Problem details:
Type again, exactly, the lines below from the start through the line that includes "Confirm with the OK button".

** Opening Records to process block **

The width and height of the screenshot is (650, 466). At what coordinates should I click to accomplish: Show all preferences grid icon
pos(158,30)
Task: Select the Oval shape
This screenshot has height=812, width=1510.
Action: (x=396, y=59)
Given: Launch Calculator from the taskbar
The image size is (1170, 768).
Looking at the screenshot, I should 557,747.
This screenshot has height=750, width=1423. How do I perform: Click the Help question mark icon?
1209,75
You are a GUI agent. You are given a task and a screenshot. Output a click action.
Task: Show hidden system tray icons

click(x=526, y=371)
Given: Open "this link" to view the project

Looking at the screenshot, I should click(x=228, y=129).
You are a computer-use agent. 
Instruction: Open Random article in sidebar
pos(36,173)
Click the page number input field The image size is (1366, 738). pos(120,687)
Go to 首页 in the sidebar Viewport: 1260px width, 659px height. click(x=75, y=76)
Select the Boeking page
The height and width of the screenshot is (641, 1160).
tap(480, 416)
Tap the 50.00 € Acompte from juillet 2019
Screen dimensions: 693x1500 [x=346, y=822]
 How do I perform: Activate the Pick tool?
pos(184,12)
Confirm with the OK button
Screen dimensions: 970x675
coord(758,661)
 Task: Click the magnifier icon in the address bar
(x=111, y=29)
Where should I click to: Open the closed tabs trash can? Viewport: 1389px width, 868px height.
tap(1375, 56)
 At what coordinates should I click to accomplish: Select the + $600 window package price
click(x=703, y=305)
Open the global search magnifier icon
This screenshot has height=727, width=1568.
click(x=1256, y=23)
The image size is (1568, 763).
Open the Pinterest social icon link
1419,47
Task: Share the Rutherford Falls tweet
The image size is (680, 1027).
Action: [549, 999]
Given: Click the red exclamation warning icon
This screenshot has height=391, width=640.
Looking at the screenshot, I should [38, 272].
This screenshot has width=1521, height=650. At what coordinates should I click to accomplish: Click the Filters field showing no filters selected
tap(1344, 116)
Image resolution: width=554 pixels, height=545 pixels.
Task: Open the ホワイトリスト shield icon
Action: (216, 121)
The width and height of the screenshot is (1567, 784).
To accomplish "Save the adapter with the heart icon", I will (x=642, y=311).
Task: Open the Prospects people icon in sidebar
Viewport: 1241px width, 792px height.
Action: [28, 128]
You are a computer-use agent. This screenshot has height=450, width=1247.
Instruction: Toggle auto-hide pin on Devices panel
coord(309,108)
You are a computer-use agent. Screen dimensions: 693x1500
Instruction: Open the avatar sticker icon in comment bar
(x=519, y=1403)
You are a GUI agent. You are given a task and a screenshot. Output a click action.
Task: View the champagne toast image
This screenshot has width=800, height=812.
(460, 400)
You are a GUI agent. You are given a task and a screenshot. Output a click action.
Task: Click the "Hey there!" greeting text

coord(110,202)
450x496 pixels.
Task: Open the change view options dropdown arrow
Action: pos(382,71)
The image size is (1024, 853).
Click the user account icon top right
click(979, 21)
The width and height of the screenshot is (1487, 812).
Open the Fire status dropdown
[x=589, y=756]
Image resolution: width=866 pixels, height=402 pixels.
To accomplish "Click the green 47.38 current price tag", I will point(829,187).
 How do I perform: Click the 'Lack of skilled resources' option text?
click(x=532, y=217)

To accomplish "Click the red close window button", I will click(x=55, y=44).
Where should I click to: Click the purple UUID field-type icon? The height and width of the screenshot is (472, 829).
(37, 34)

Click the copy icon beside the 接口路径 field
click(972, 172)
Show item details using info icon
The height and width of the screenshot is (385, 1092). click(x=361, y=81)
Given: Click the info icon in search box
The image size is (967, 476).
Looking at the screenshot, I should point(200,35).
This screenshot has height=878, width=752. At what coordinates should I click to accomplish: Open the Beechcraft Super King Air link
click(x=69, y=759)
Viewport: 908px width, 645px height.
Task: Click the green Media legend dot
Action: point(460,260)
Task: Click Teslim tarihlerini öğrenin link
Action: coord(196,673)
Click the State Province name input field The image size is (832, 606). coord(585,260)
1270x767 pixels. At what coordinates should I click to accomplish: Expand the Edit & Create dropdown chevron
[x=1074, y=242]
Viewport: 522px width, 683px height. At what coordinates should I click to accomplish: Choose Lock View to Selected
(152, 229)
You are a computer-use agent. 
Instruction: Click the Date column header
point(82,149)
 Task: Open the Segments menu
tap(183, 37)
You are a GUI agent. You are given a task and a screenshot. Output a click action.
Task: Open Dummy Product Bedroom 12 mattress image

** Closing Records to process block **

Completed exercise:
The width and height of the screenshot is (650, 466). At what coordinates should I click to accomplish: Show all preferences grid icon
pos(158,30)
Task: Select the Oval shape
This screenshot has height=812, width=1510.
Action: (x=396, y=59)
Given: Launch Calculator from the taskbar
The image size is (1170, 768).
Looking at the screenshot, I should 557,747.
This screenshot has height=750, width=1423. How do I perform: Click the Help question mark icon?
1209,75
You are a GUI agent. You are given a task and a screenshot. Output a click action.
Task: Show hidden system tray icons

click(x=526, y=371)
Given: Open "this link" to view the project

Looking at the screenshot, I should click(x=228, y=129).
You are a computer-use agent. 
Instruction: Open Random article in sidebar
pos(36,173)
Click the page number input field The image size is (1366, 738). pos(120,687)
Go to 首页 in the sidebar Viewport: 1260px width, 659px height. click(x=75, y=76)
Select the Boeking page
The height and width of the screenshot is (641, 1160).
tap(480, 416)
Tap the 50.00 € Acompte from juillet 2019
Screen dimensions: 693x1500 [x=346, y=822]
 How do I perform: Activate the Pick tool?
pos(184,12)
Confirm with the OK button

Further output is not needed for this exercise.